Accept life’s challenges and maintain resilience with Acceptance and Commitment Therapy (ACT).
Somewhere in the hurry to diagnose psychological pain and suffering we have lost sight of what is a typical life experience. We are bombarded by messages everywhere that tell us that happiness is all that matters, and that there is something terribly wrong if we are not happy. Happiness is for sale at every turn if we just buy the right thing. People with fame and money are marketed to be our idols of happiness.
When we feel unhappy or stressed the world is only too happy to diagnose it, and suddenly we really do have a problem that starts to grow with the shame fear and stigma that comes with the diagnosis. Before we know it, we are given “happy” pills, and when they don’t work to make us happy, it is even more proof of our failings. We start to lose our connections to others because they don’t know what to do, and we make them uncomfortable (more proof of our faults). As our lives shrink we become our diagnosis and nothing more. All wellness and opportunity seem out of reach as we become helpless and hopeless, with no choice or control.
We are encouraged to totally overestimate the power of medications to help us. Medications cannot change behaviour. Medications are considered to be a restrictive procedure. They are meant to supress feelings and cognitions that contribute to agitation. They do this primarily through cognitive interference or sedation. Over time all behaviours reappear despite the interference, and people are overmedicated as a result. The person, and their pain and suffering do not change, neither do they grow, which is necessary for humans to recover from suffering and to thrive. For so many more of us, all the time, this is the new normal and happiness is nowhere to be found.
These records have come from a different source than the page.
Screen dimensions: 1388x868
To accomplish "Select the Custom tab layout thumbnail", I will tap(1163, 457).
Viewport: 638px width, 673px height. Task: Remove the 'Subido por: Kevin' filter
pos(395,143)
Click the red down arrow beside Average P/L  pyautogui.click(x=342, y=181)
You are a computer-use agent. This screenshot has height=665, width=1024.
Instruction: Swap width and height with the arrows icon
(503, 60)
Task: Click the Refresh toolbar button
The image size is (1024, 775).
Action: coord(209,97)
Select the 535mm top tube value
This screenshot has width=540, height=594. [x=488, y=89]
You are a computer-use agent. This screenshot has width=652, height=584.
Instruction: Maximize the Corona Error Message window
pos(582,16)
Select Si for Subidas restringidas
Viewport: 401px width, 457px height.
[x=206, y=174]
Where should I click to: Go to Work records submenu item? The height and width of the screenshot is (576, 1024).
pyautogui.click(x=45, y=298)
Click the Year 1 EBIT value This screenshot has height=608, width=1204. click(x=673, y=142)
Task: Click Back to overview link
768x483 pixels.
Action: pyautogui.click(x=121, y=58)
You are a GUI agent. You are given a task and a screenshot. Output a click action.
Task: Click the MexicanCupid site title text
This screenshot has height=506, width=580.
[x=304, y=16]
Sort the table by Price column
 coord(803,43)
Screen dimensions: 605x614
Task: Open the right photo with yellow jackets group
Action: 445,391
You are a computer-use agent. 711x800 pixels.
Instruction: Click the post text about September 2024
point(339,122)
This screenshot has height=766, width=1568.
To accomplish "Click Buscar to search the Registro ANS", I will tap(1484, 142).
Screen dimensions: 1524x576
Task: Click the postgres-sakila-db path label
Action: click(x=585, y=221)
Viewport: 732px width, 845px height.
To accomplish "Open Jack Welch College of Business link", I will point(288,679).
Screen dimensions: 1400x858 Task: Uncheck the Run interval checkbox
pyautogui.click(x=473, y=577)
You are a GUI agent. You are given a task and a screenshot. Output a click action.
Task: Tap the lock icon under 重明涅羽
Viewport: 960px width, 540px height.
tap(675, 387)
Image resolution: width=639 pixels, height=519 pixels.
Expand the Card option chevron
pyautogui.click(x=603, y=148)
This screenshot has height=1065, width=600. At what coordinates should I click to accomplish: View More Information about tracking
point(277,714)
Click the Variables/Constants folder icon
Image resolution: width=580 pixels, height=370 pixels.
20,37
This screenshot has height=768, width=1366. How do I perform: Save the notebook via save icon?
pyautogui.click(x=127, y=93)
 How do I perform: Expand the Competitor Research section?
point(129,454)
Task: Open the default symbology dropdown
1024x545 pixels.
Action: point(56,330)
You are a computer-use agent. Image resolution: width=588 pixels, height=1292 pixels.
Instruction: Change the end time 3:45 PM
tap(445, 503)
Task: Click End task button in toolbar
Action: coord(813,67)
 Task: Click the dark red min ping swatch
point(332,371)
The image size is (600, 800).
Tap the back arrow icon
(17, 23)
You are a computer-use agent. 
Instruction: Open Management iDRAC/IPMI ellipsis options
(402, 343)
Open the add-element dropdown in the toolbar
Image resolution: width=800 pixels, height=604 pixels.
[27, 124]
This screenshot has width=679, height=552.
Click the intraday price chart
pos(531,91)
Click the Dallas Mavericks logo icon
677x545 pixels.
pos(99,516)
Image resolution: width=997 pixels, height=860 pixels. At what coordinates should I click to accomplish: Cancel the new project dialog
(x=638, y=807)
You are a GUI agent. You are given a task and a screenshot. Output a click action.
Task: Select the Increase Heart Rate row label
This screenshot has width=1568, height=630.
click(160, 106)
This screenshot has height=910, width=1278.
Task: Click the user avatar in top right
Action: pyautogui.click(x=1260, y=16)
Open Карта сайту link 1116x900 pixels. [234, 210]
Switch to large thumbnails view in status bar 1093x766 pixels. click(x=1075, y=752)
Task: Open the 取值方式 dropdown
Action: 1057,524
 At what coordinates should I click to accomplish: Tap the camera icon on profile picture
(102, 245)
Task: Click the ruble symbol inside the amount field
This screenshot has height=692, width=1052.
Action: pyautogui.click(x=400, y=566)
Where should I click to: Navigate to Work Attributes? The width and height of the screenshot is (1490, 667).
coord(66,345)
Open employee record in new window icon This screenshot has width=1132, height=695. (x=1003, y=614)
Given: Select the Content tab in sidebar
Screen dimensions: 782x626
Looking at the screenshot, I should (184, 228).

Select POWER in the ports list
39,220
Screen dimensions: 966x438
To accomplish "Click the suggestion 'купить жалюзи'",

The reality that life will always be full of fear, sadness, stress, hope, optimism, and joy is lost. Yet that is the human experience. Despite media portrayals, no one has a charmed life, without some pain and suffering. Some of us have a very difficult life where our capacity to express is repressed by the need to cope with experiences we do not know how to cope with. We need help, but do we need the diagnosis to define us and our lives? When we are safe and loved and believed in by the people who care for us, we are able to share our humanity. We can think about and recall our pain, suffering, joy and understanding, without it taking over. Compassion, support and love is so nurtures our ability to be a caring, feeling, thinking person, a survivor. If we never feel love and safety this can’t happen.
In ACT therapy the therapist teams up with you for recovery, through acceptance of the realities of life; commitment to practicing solutions and wellness; and focusing on self-compassion. Find your new normal.